*** Input material ***
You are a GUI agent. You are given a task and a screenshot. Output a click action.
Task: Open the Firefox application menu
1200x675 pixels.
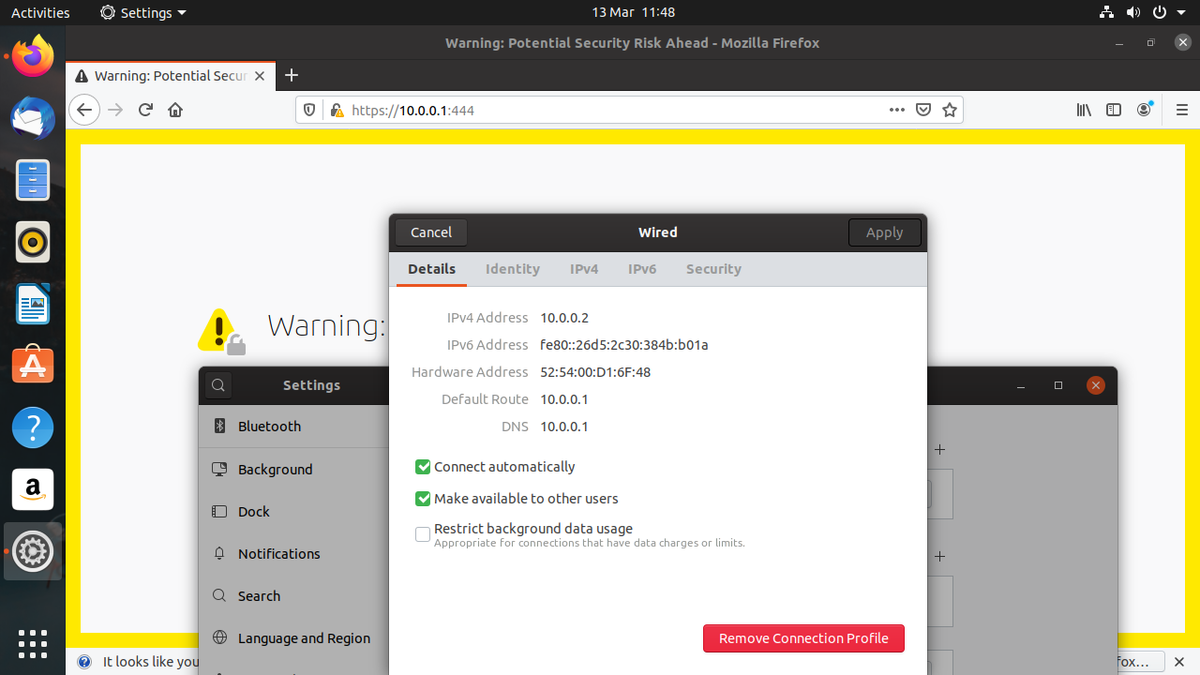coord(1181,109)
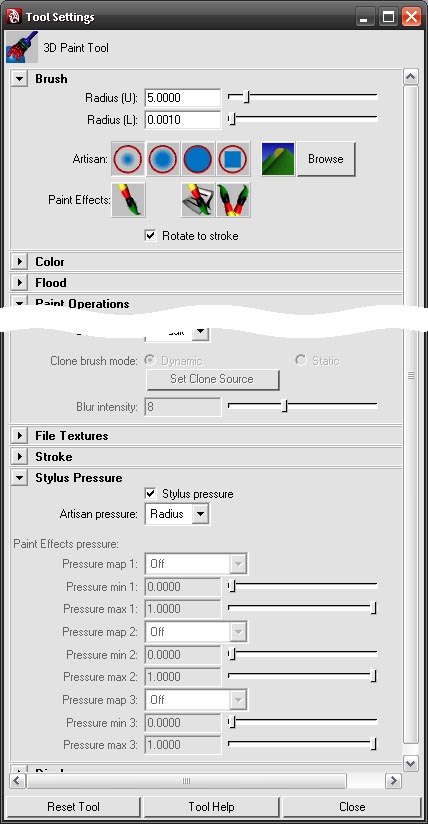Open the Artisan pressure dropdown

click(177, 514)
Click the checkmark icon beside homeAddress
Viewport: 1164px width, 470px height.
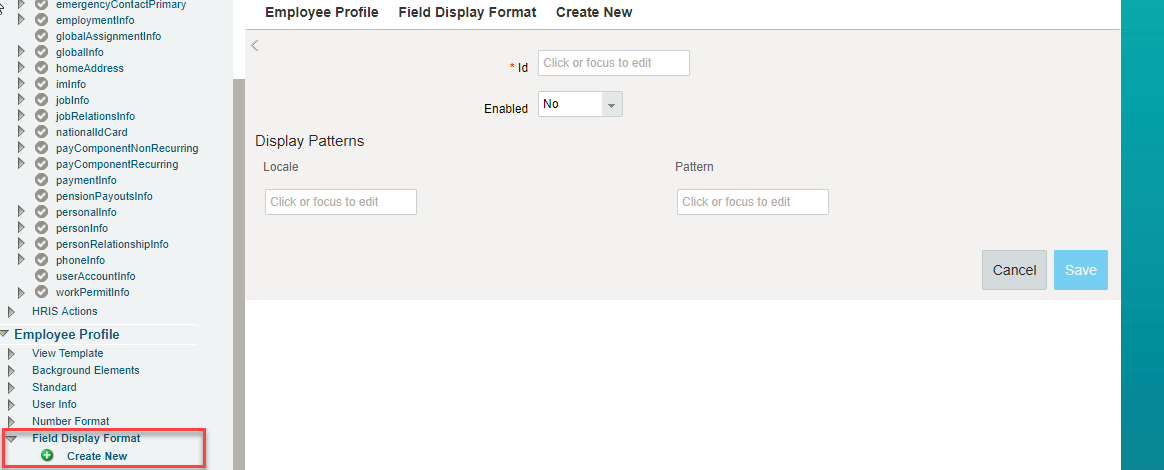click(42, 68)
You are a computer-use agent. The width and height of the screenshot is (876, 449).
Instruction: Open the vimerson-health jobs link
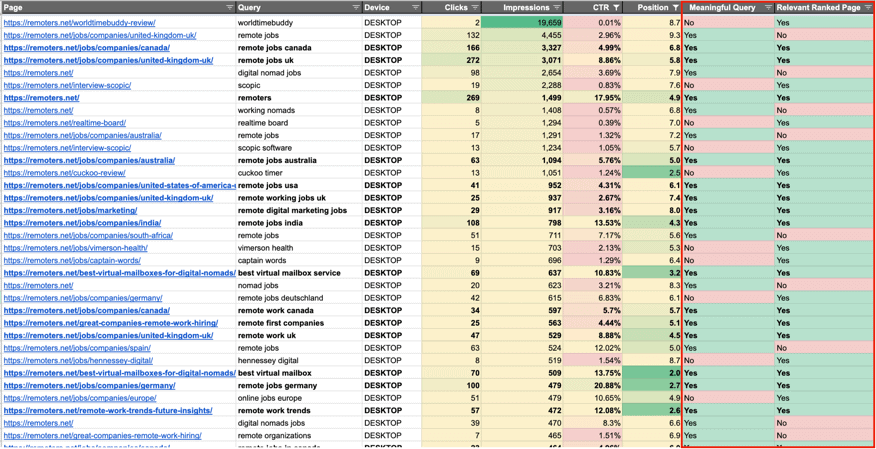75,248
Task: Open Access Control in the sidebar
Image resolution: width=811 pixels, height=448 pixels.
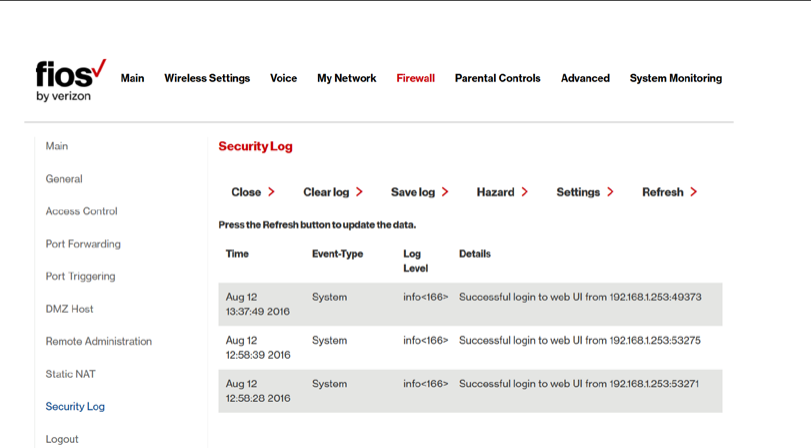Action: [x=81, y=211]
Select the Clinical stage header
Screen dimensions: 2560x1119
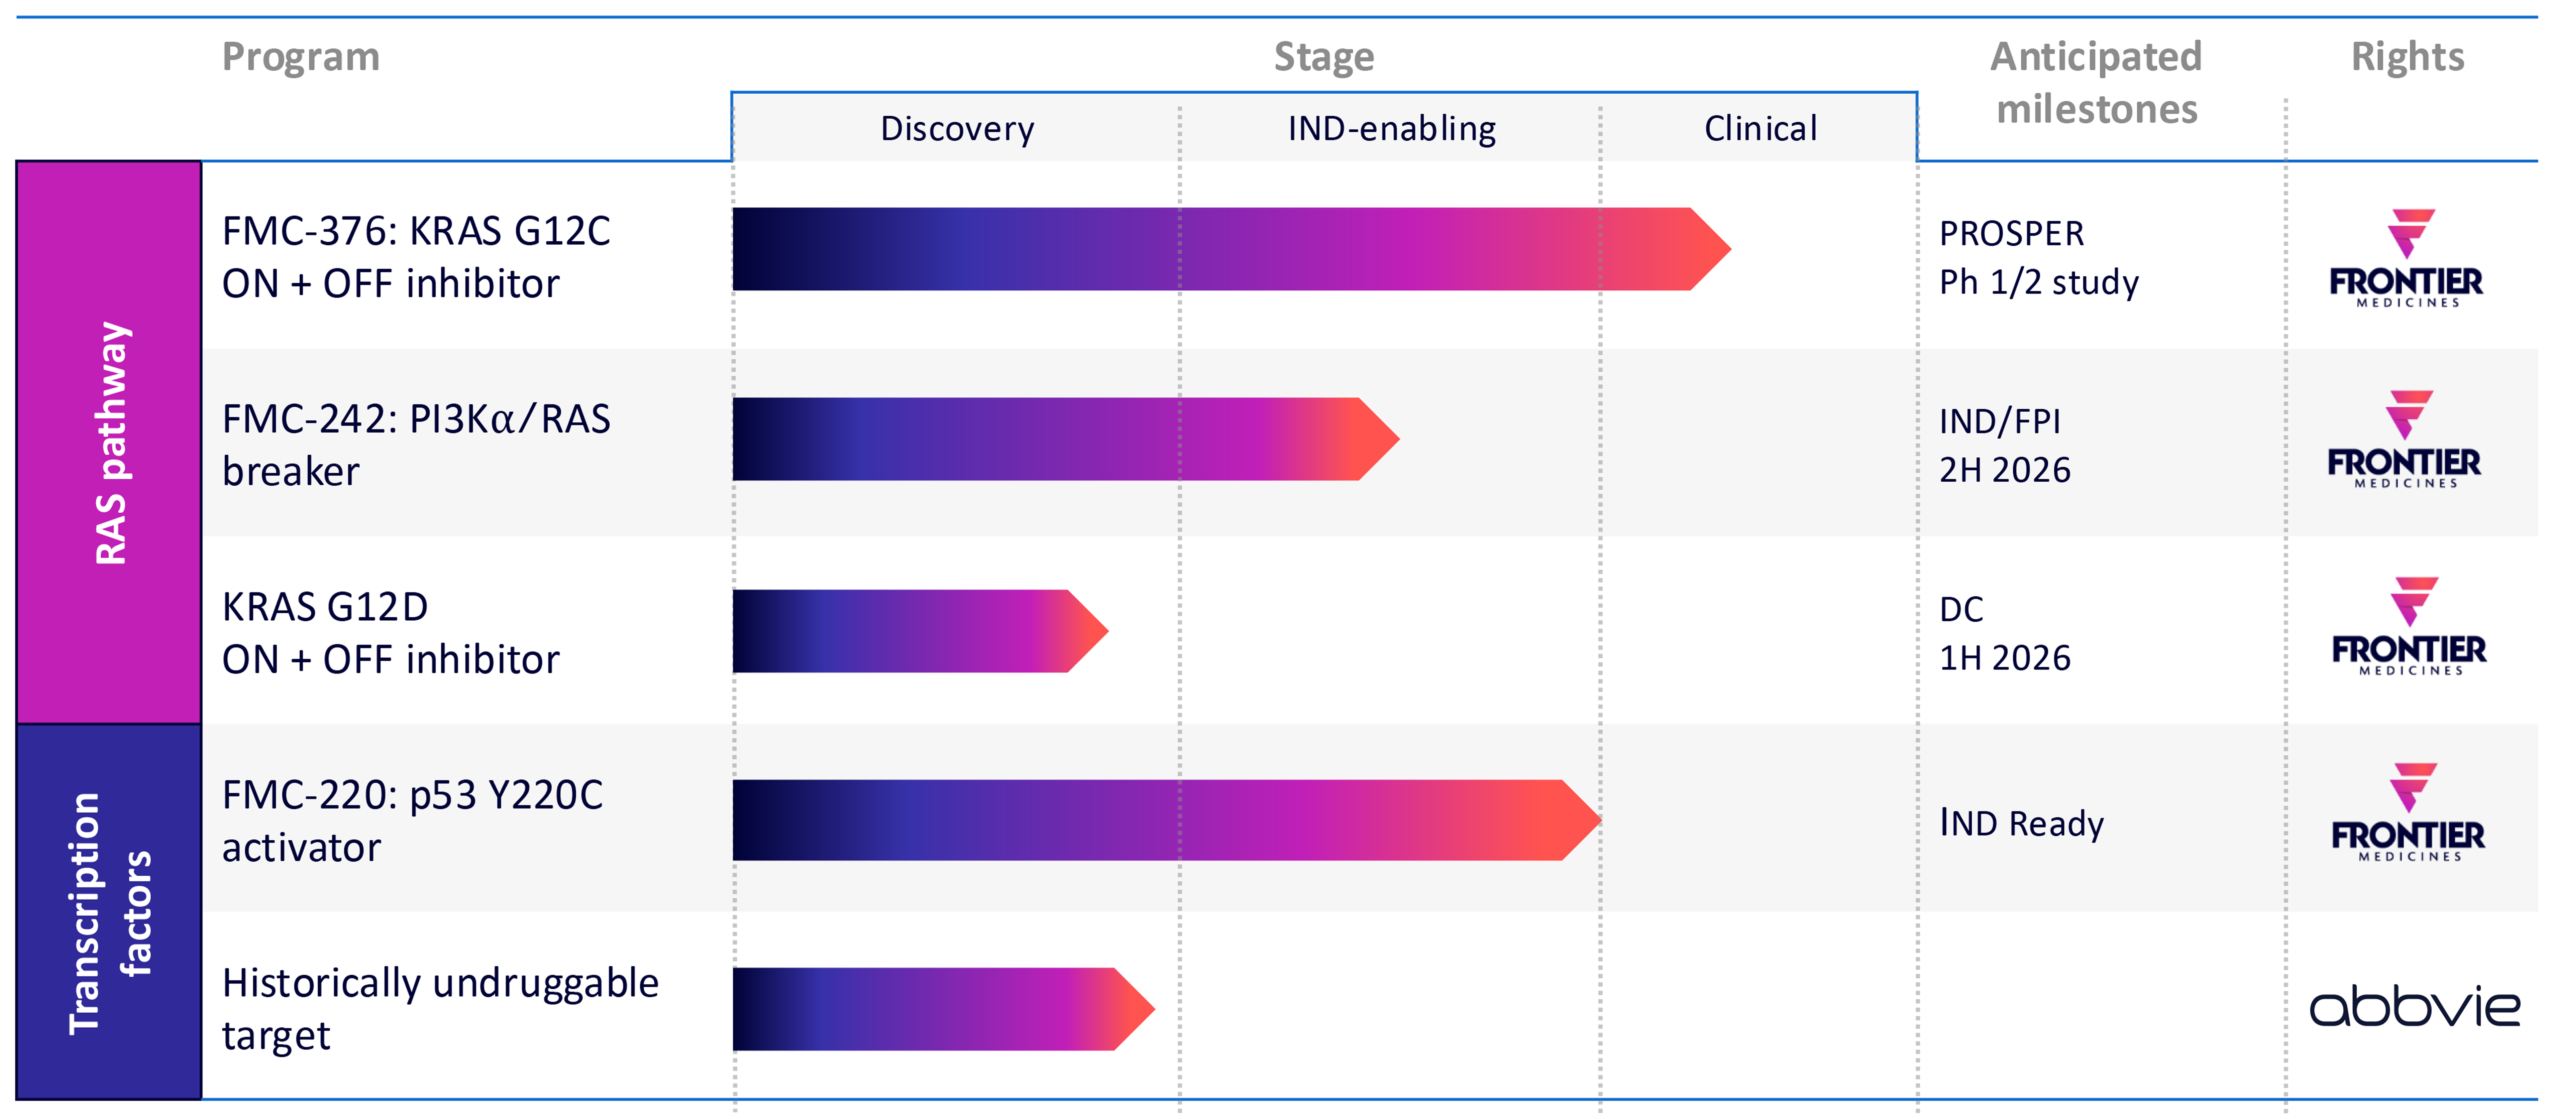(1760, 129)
*** End of Input material ***
* Assignment:
Restate each entry word for word. Omit every picture.

* Task solution:
You are a GUI agent. You are given a task and a screenshot. Output a click action.
Task: Open the Firefox application menu
1200x675 pixels.
coord(1181,109)
Open the Artisan pressure dropdown

click(177, 514)
Click the checkmark icon beside homeAddress
Viewport: 1164px width, 470px height.
click(42, 68)
You are a computer-use agent. The width and height of the screenshot is (876, 449).
Instruction: Open the vimerson-health jobs link
75,248
Task: Open Access Control in the sidebar
Image resolution: width=811 pixels, height=448 pixels.
Action: [x=81, y=211]
Select the Clinical stage header
Screen dimensions: 2560x1119
(1760, 129)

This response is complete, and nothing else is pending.